- **TASK GOAL**
Rescale the records below, from the line containing "The height and width of the screenshot is (872, 776)." down through the line containing "[x=1367, y=78]", both included. Reproduce every line, but multiply each coordinate in the answers by 1.7 and round to the nearest whole number, with halves rounding up, and leave all other text unchanged.

[Rows of pointing data]

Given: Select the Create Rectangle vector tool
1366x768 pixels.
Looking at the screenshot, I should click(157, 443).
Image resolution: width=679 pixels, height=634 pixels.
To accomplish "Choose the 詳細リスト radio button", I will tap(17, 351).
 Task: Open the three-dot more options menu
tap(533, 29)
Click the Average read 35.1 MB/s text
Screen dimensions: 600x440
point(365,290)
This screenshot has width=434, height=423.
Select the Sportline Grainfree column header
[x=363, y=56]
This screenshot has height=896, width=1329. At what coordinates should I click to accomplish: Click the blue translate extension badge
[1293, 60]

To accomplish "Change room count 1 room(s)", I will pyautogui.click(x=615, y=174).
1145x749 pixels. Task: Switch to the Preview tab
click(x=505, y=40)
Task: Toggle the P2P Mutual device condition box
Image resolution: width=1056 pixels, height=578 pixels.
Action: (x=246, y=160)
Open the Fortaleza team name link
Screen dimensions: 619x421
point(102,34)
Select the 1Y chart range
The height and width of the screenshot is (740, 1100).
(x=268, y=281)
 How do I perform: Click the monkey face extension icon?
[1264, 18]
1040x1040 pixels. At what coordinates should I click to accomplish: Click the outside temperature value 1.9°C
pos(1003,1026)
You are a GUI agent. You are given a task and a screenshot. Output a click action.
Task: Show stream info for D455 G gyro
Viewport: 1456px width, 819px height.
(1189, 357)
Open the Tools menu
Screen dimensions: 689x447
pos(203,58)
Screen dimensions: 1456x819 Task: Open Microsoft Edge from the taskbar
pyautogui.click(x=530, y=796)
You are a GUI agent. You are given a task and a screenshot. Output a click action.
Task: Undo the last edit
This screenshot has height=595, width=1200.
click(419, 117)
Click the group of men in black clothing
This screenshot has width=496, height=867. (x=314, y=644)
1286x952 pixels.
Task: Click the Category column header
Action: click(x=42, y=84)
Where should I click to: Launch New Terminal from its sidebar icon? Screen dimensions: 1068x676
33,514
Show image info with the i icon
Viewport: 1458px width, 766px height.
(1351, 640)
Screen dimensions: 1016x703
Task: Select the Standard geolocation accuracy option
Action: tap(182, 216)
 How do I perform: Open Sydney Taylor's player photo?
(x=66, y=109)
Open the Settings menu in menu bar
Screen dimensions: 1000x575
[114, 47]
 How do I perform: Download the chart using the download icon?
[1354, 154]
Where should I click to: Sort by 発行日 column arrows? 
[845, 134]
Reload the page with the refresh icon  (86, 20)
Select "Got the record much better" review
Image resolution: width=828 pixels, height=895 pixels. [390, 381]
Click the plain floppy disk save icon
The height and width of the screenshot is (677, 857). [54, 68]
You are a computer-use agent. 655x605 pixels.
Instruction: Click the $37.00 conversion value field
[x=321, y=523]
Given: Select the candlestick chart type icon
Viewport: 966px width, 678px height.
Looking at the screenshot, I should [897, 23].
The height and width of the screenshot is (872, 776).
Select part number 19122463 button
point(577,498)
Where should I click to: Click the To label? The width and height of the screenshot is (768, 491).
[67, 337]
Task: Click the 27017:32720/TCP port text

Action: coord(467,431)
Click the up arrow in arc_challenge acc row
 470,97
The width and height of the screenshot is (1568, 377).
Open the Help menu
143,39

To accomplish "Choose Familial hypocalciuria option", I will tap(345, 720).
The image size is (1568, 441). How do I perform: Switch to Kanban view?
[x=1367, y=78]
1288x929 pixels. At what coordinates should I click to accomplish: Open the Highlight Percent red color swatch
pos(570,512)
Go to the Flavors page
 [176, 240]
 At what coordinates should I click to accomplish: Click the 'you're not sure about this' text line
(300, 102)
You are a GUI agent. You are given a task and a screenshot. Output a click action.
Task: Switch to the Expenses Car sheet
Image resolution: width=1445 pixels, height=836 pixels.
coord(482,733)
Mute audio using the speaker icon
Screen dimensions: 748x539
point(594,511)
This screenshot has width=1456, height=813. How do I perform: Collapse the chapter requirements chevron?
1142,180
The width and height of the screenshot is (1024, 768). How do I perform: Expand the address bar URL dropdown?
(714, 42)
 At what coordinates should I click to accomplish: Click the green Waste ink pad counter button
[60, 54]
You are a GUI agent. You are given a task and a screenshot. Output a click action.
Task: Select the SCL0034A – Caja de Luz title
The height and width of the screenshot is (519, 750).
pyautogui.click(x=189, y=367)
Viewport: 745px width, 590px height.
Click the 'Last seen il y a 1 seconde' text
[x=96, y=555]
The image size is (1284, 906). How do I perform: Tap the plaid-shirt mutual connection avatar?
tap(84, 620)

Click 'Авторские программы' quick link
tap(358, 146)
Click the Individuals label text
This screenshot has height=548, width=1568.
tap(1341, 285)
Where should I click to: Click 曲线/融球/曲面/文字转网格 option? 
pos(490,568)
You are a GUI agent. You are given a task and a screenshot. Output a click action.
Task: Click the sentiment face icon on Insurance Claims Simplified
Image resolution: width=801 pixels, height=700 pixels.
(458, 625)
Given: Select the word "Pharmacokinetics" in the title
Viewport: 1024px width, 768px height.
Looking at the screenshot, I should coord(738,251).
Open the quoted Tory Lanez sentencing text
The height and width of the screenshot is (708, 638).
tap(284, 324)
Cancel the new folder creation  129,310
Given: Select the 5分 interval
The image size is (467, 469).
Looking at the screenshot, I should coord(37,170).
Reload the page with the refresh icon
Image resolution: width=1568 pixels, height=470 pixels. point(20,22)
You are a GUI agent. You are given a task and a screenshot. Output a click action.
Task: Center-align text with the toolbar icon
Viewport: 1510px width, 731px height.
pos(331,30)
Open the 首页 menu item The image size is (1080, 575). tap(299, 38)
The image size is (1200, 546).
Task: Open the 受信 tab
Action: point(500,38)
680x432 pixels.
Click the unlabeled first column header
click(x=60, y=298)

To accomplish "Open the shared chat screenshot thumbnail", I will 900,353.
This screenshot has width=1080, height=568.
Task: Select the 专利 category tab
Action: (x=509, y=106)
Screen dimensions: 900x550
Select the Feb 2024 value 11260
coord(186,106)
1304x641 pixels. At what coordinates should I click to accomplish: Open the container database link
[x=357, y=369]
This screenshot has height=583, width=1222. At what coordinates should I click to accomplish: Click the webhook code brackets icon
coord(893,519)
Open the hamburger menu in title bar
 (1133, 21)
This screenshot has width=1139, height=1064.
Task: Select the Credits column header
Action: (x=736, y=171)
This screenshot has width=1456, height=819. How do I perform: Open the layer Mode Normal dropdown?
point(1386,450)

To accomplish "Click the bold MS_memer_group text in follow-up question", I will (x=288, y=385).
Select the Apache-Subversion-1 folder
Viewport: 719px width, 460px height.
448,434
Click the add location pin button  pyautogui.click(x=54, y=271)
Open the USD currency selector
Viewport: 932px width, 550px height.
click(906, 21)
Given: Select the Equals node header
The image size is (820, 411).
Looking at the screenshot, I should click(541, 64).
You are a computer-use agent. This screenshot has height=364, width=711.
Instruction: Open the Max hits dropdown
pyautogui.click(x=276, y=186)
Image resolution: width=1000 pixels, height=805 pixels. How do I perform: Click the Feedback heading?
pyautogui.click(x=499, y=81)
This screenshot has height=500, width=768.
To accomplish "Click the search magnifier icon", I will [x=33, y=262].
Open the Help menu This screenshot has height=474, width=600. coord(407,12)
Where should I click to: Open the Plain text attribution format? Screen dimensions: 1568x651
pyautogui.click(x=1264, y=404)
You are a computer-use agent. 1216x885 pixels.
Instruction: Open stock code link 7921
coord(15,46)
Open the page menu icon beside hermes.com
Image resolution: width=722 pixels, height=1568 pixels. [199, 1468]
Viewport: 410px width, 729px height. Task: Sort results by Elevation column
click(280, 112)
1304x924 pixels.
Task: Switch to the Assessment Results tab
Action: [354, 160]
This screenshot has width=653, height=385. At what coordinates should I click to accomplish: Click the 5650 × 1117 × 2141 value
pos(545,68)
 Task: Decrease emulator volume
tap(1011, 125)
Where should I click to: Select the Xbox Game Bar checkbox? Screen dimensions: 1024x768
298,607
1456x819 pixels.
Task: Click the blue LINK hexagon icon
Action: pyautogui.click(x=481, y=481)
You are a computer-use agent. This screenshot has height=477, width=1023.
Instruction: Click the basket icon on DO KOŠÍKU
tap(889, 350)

- **RESPONSE TO THE TASK**
The height and width of the screenshot is (872, 776).
Select part number 19122463 button
point(981,847)
Where should I click to: Click the To label? The width and height of the screenshot is (768, 491).
[114, 573]
Task: Click the 27017:32720/TCP port text

Action: coord(794,733)
Click the up arrow in arc_challenge acc row
 799,165
The width and height of the screenshot is (1568, 377).
Open the Help menu
243,66

To accomplish "Choose Familial hypocalciuria option", I will tap(587, 1224).
The image size is (1568, 441). How do I perform: Switch to Kanban view?
[x=2324, y=133]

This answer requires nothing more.